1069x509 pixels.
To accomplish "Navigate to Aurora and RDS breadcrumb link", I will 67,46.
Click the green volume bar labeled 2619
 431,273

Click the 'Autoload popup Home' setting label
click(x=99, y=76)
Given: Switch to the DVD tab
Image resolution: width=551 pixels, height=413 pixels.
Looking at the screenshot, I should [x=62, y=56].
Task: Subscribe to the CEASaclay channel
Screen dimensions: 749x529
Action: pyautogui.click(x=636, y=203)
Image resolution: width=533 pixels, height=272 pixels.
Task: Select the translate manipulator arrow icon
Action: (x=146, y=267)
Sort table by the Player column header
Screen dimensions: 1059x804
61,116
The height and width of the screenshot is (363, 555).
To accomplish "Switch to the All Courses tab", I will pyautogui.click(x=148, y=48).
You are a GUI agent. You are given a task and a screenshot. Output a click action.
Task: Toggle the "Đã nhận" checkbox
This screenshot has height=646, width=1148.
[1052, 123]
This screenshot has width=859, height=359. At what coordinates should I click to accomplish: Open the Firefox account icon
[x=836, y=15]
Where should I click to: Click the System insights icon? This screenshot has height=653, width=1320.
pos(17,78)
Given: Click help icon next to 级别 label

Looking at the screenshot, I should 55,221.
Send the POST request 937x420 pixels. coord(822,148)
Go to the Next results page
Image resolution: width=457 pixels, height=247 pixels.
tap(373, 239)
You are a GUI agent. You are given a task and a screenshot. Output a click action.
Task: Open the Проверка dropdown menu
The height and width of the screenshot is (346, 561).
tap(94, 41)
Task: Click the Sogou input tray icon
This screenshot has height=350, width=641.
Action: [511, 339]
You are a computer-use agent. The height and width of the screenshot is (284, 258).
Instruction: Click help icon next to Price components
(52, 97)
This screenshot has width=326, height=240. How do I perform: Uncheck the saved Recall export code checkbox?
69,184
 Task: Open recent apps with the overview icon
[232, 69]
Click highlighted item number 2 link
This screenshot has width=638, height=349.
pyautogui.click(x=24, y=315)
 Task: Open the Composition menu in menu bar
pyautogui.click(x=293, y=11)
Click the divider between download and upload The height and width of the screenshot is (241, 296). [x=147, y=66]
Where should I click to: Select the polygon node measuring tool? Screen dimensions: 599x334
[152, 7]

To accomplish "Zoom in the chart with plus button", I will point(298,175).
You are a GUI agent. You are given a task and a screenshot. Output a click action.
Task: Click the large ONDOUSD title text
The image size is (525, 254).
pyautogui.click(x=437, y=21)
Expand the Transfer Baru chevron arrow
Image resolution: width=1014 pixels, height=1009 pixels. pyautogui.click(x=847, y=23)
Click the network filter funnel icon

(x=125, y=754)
· · ·
## Prompt
Retype all the data above word for word, keeping every line in its original order.

## The output
1069x509 pixels.
To accomplish "Navigate to Aurora and RDS breadcrumb link", I will 67,46.
Click the green volume bar labeled 2619
 431,273

Click the 'Autoload popup Home' setting label
click(x=99, y=76)
Given: Switch to the DVD tab
Image resolution: width=551 pixels, height=413 pixels.
Looking at the screenshot, I should [x=62, y=56].
Task: Subscribe to the CEASaclay channel
Screen dimensions: 749x529
Action: pyautogui.click(x=636, y=203)
Image resolution: width=533 pixels, height=272 pixels.
Task: Select the translate manipulator arrow icon
Action: (x=146, y=267)
Sort table by the Player column header
Screen dimensions: 1059x804
61,116
The height and width of the screenshot is (363, 555).
To accomplish "Switch to the All Courses tab", I will pyautogui.click(x=148, y=48).
You are a GUI agent. You are given a task and a screenshot. Output a click action.
Task: Toggle the "Đã nhận" checkbox
This screenshot has height=646, width=1148.
[1052, 123]
This screenshot has width=859, height=359. At what coordinates should I click to accomplish: Open the Firefox account icon
[x=836, y=15]
Where should I click to: Click the System insights icon? This screenshot has height=653, width=1320.
pos(17,78)
Given: Click help icon next to 级别 label

Looking at the screenshot, I should 55,221.
Send the POST request 937x420 pixels. coord(822,148)
Go to the Next results page
Image resolution: width=457 pixels, height=247 pixels.
tap(373, 239)
You are a GUI agent. You are given a task and a screenshot. Output a click action.
Task: Open the Проверка dropdown menu
The height and width of the screenshot is (346, 561).
tap(94, 41)
Task: Click the Sogou input tray icon
This screenshot has height=350, width=641.
Action: [511, 339]
You are a computer-use agent. The height and width of the screenshot is (284, 258).
Instruction: Click help icon next to Price components
(52, 97)
This screenshot has width=326, height=240. How do I perform: Uncheck the saved Recall export code checkbox?
69,184
 Task: Open recent apps with the overview icon
[232, 69]
Click highlighted item number 2 link
This screenshot has width=638, height=349.
pyautogui.click(x=24, y=315)
 Task: Open the Composition menu in menu bar
pyautogui.click(x=293, y=11)
Click the divider between download and upload The height and width of the screenshot is (241, 296). [x=147, y=66]
Where should I click to: Select the polygon node measuring tool? Screen dimensions: 599x334
[152, 7]

To accomplish "Zoom in the chart with plus button", I will point(298,175).
You are a GUI agent. You are given a task and a screenshot. Output a click action.
Task: Click the large ONDOUSD title text
The image size is (525, 254).
pyautogui.click(x=437, y=21)
Expand the Transfer Baru chevron arrow
Image resolution: width=1014 pixels, height=1009 pixels. pyautogui.click(x=847, y=23)
Click the network filter funnel icon

(x=125, y=754)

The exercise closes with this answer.